Sheriff's office provides drop box for expired prescription drugs

Sheriff's office installs drop box for medicine

The Richmond County Sheriff’s Office has provided an alternative for disposing of unused or expired prescription drugs.


A drop box that resembles a metal mailbox has been placed in the sheriff’s office’s lobby at 400 Walton Way so residents can get rid of the drugs without the fear of their reaching the streets, in the hands of children, or damaging sewers or septic systems.

“The entire point of the operation is to have a safe way for people to dispose of drugs,” Sgt. Allan Rollins said. “Quite often, people call us and ask what to do with them. Now we have a drop box.”

The box, provided free by National Association of Drug Diversion Investigators, was set up Friday afternoon. It will be available during business hours. The box will be emptied by officers each day and the drugs properly disposed of.
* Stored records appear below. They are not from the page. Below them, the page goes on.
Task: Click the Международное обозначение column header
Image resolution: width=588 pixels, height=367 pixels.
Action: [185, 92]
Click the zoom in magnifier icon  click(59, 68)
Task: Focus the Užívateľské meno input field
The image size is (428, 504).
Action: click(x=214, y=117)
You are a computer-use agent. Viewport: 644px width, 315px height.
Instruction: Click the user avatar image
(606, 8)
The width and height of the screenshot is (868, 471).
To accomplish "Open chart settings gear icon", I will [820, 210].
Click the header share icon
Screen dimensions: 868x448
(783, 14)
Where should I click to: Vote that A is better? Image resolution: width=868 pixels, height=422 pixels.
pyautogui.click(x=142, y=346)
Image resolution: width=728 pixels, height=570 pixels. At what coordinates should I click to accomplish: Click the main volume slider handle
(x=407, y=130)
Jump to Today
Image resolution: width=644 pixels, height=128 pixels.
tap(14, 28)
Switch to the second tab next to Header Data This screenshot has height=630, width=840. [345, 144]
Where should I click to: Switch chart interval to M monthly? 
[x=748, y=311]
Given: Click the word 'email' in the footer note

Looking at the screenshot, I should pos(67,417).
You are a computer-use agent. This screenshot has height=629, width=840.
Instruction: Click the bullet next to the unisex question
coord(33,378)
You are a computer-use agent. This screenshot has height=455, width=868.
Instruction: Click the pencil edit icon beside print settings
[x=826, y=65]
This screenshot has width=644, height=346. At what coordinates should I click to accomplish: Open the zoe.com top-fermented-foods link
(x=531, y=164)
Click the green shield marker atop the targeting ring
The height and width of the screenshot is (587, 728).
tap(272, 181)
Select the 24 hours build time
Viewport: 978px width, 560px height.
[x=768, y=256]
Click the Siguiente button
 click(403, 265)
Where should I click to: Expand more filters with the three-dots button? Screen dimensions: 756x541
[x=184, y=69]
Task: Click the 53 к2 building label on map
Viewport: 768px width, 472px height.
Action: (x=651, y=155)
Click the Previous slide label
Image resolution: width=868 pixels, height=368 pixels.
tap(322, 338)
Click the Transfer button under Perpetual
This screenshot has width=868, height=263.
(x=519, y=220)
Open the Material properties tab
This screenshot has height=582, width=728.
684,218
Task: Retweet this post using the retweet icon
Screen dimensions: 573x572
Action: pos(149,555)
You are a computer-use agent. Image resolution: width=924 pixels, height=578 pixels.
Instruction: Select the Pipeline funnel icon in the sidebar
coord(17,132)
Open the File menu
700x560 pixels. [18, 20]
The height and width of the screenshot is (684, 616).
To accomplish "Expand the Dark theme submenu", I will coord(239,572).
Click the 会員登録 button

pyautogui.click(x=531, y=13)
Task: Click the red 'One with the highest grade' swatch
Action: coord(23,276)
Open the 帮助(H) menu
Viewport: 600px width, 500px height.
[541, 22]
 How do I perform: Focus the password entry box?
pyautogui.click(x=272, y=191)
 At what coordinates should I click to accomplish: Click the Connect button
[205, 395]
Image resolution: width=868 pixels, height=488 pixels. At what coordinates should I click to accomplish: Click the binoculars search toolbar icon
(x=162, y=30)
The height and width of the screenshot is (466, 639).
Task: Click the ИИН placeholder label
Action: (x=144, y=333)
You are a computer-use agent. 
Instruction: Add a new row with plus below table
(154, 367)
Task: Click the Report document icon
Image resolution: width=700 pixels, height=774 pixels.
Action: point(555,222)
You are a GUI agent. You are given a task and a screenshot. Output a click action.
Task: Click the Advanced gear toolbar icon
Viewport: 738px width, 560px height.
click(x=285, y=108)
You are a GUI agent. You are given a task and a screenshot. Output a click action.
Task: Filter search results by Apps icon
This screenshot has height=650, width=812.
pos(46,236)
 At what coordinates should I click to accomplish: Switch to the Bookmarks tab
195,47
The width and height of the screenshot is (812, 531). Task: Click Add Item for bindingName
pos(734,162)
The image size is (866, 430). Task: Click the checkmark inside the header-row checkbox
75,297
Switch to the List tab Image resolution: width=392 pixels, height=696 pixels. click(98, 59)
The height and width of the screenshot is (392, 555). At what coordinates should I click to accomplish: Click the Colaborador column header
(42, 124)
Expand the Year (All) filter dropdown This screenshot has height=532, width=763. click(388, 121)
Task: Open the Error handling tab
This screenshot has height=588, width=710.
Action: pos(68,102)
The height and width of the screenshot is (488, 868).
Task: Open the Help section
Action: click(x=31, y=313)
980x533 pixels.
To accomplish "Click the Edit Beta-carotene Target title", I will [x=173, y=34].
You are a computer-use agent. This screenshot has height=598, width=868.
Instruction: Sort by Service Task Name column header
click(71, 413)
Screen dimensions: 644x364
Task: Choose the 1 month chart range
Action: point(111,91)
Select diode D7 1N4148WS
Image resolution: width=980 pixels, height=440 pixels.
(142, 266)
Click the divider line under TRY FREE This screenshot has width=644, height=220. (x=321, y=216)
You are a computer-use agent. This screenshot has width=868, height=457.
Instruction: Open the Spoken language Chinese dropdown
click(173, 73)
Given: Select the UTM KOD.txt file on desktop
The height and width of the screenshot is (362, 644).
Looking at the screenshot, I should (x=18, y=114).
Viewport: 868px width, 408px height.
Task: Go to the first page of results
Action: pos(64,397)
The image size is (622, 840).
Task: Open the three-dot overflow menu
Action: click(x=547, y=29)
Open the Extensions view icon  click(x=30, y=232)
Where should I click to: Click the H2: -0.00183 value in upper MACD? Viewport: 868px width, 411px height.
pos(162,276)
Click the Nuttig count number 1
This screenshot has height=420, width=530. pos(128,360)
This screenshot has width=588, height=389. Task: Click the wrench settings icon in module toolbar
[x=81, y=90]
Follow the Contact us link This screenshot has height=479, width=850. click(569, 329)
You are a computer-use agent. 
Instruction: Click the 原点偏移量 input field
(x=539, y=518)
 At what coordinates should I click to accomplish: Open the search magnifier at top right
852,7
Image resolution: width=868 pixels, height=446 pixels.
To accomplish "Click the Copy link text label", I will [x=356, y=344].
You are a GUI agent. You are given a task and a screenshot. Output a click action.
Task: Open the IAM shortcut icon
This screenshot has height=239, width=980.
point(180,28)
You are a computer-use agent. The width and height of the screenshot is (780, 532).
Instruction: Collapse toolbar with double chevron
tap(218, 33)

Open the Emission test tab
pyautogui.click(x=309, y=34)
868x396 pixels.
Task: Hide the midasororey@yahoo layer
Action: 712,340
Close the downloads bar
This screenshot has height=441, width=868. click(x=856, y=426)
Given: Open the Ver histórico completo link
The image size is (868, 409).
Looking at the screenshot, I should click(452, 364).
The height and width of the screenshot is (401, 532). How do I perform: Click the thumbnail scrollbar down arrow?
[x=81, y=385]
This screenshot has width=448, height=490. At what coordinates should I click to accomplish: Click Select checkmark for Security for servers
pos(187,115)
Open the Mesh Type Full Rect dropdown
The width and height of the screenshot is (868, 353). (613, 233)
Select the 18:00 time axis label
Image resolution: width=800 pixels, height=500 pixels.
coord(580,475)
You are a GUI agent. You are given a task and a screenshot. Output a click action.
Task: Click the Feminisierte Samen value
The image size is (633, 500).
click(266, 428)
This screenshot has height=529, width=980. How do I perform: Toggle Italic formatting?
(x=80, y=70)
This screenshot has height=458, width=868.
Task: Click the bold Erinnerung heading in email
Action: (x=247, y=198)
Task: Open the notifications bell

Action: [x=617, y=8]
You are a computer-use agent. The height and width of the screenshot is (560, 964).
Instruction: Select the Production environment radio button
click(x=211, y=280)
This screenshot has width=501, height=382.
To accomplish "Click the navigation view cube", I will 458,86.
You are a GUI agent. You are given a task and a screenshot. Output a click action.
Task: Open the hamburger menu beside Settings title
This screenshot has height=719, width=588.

In addition to pills, police will accept patches, vials and other prescription medical items in their original packaging. They ask that people refrain from dropping syringes or other items that could prove dangerous.

“If it’s safe enough to drop, we’ll take it,” Rollins said.

Richmond County deputies have already been collecting drugs through the Drug Enforcement Administration’s National Take-Back Initiative.

As part of the initiative, law enforcement agencies around the country set up collection sites for several hours during several take-back days each year to allow residents to drop off drugs. The drop box, however, will be available every day.

Rollins said the sheriff’s office will continue to take part in the Take-Back Initiative. The most recent initiative was held Saturday in Rich­mond, Columbia and Aiken counties

According to the drug diversion association, prescription drugs have become the No. 1 substance of abuse for 12-to 17-year-olds.

Many of the drugs are obtained from the medicine cabinets of parents, grandparents and friends without their knowledge.

Investigators said prescription drug abuse has been growing in Richmond County. They hope the new option can help bring down those numbers.

“All they have to do is drop it and leave,” Rollins said. “There are no reports to fill out. We’ll take care of everything.”